少女のことを何も知らない俺は軽々しく口にできない。それが口惜しい。
あと、と雅婷がおどけた様子で言う。
「もうそんなぼろぼろの格好しちゃだめだよ。大哥はさあ、どんな格好でもいいけど、やっぱりきちんと決めてた方が似合うって」
そう言って雅婷はにこりと笑う。曇りのない笑顔だった。そこにはさっきの寂しそうな少女の影はもう見えない。
ゆっくりと握られた手の力が弱まっていく。繋いだ手は段々と解け、とうとう離れてしまう。俺は何も言えないまま離れてしまった雅婷の手を眺めるしかなかった。
「もう、行くね」
そう言うと少女は俺が取り落とした鞄を拾い上げた。両手で持ち上げられたそれに、自分は随分と慌てていたのだなぁ、と他人事のように思う。
俺が鞄を手に持つとその手はぱっと離れ、悪戯っぽく掲げられていた。
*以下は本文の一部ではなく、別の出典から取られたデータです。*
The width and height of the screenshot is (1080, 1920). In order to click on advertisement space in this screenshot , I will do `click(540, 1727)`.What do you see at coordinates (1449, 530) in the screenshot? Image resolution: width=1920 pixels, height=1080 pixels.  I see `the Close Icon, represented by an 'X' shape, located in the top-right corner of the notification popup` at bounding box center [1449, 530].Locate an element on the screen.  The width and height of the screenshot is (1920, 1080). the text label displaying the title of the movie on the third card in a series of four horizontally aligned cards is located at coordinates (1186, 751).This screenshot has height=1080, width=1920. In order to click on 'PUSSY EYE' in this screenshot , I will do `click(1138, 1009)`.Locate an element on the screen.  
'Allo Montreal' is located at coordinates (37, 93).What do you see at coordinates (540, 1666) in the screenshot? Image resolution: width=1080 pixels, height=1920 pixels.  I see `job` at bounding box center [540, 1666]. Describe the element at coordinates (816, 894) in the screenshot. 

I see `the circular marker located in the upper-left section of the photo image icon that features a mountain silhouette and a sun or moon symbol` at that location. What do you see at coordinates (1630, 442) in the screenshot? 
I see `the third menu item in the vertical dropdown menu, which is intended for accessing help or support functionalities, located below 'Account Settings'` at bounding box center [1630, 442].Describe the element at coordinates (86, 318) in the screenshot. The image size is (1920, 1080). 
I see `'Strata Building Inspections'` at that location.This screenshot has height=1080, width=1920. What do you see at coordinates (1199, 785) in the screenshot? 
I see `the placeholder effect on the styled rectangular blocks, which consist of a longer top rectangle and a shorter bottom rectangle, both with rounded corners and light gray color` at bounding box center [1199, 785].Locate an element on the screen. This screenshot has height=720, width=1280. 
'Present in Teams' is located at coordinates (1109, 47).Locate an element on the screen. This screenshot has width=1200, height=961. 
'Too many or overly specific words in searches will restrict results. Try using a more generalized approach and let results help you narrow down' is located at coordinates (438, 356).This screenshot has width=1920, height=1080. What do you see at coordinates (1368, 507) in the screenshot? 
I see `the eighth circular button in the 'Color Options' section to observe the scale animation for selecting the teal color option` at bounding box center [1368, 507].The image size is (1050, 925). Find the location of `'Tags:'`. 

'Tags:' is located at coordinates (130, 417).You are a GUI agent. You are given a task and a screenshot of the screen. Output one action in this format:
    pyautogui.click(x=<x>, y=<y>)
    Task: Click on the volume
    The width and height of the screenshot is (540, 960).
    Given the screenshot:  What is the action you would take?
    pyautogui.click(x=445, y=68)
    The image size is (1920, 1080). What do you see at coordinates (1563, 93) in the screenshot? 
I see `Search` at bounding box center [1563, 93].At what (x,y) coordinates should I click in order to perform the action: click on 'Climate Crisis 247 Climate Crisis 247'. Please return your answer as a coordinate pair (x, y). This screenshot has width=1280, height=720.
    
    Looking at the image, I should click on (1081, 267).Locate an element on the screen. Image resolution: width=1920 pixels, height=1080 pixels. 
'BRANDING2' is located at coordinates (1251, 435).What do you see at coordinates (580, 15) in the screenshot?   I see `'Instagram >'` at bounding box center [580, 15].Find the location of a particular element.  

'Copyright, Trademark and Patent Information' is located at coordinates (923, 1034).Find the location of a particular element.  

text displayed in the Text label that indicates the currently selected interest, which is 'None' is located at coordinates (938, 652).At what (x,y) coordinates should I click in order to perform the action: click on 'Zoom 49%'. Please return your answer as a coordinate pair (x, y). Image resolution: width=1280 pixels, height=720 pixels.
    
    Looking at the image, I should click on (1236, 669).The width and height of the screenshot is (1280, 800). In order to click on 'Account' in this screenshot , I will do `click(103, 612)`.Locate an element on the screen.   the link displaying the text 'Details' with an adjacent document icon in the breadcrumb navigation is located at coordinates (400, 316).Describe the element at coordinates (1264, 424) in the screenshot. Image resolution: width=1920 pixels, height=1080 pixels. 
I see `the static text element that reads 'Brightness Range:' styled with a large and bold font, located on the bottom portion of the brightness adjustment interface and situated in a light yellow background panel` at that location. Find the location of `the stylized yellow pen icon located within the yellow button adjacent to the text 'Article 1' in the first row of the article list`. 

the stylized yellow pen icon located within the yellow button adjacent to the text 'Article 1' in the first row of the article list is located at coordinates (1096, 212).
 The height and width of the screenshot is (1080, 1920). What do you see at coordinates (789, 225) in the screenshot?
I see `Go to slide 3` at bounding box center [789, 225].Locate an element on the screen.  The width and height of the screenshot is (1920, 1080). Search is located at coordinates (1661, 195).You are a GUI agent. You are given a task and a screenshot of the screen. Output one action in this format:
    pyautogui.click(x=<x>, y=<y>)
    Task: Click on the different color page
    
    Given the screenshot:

キャップの長いつばの下は朝日で影になっていて、顔が見えにくい。
「夜明けまでって約束だったから」
そう言って彼女は駆け出した。するりと脇を抜け、朝日の方に向かって真っ直ぐに。
思わず手が伸びる。あんなに近くにいたのに少女は捕まらなかった。ぐんぐんと遠くなるのに、俺の足は杭を打ったように動かない。
あれだけ離れたかったのに、今ではずっと遠い。
「おい!雅婷!」
朝日に照らされて細い金糸のように髪が輝いている。尻尾のようにゆるりと揺れて、彼女がこちらを振り向いた。朝日の中、少女はただ輝いていて、それがとても美しかった。
細い指先がするりと天に伸びる。昇った太陽の光が強すぎて少女の顔がよく見えない。
「雅婷!」
強い光に目が眩む。光に焼けた視界の中で雅婷が大きく手を振ったのが見えた。
「さようなら、大哥!元気で、どうか元気でいてね!」
そして、彼女は朝日の向こうへ消えてしまった。
結局少女とはそれっきりだ。あれだけ見た夢ももう見ない。でもそれから俺は糊の効いた服を着て磨いた靴を履くようになった。
いつか彼女に会えた時、なあんだちょっとはマシになったじゃんと言って貰えるように。